» **Exercise**
Only those lines in the data below from the line containing "Task: Click the Samsung" through the line containing "Task: Open help question mark icon", both included, should be restated word for word.

=== Begin Enclosure ===

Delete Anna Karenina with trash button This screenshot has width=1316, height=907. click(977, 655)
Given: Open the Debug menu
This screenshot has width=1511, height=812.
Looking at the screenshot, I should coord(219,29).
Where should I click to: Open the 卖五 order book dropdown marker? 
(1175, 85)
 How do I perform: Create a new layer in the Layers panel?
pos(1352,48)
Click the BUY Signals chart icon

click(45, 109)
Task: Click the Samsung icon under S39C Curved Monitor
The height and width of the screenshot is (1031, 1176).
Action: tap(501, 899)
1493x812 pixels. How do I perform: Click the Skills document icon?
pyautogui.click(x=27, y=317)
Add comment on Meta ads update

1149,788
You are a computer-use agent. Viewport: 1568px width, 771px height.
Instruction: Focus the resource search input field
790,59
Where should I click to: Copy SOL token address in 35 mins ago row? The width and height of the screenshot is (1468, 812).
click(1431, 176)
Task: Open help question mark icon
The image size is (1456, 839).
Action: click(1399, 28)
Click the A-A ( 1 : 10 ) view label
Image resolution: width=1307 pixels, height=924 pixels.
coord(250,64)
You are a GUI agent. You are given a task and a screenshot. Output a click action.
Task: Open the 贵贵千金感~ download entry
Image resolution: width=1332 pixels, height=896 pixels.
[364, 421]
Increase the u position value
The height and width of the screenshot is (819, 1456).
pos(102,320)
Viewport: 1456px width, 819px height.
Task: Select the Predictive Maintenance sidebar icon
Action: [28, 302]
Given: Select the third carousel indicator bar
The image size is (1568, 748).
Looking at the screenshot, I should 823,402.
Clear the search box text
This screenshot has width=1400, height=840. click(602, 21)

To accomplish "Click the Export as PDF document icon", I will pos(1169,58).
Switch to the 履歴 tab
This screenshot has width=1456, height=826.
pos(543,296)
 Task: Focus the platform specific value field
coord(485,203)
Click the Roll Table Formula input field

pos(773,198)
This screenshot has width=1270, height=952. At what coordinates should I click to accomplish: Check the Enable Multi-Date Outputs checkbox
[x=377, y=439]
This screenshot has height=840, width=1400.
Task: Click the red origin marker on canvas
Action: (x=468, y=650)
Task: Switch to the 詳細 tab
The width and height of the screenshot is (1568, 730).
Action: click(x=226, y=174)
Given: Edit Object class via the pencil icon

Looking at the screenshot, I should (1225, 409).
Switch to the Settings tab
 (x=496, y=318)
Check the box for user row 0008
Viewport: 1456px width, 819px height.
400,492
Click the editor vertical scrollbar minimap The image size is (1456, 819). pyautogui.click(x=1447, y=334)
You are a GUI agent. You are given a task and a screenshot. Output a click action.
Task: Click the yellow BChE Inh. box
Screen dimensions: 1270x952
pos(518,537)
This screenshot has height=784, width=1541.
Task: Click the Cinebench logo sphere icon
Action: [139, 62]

=== End Enclosure ===

» **Finished exercise**
Task: Click the Samsung icon under S39C Curved Monitor
The height and width of the screenshot is (1031, 1176).
Action: tap(501, 899)
1493x812 pixels. How do I perform: Click the Skills document icon?
pyautogui.click(x=27, y=317)
Add comment on Meta ads update

1149,788
You are a computer-use agent. Viewport: 1568px width, 771px height.
Instruction: Focus the resource search input field
790,59
Where should I click to: Copy SOL token address in 35 mins ago row? The width and height of the screenshot is (1468, 812).
click(1431, 176)
Task: Open help question mark icon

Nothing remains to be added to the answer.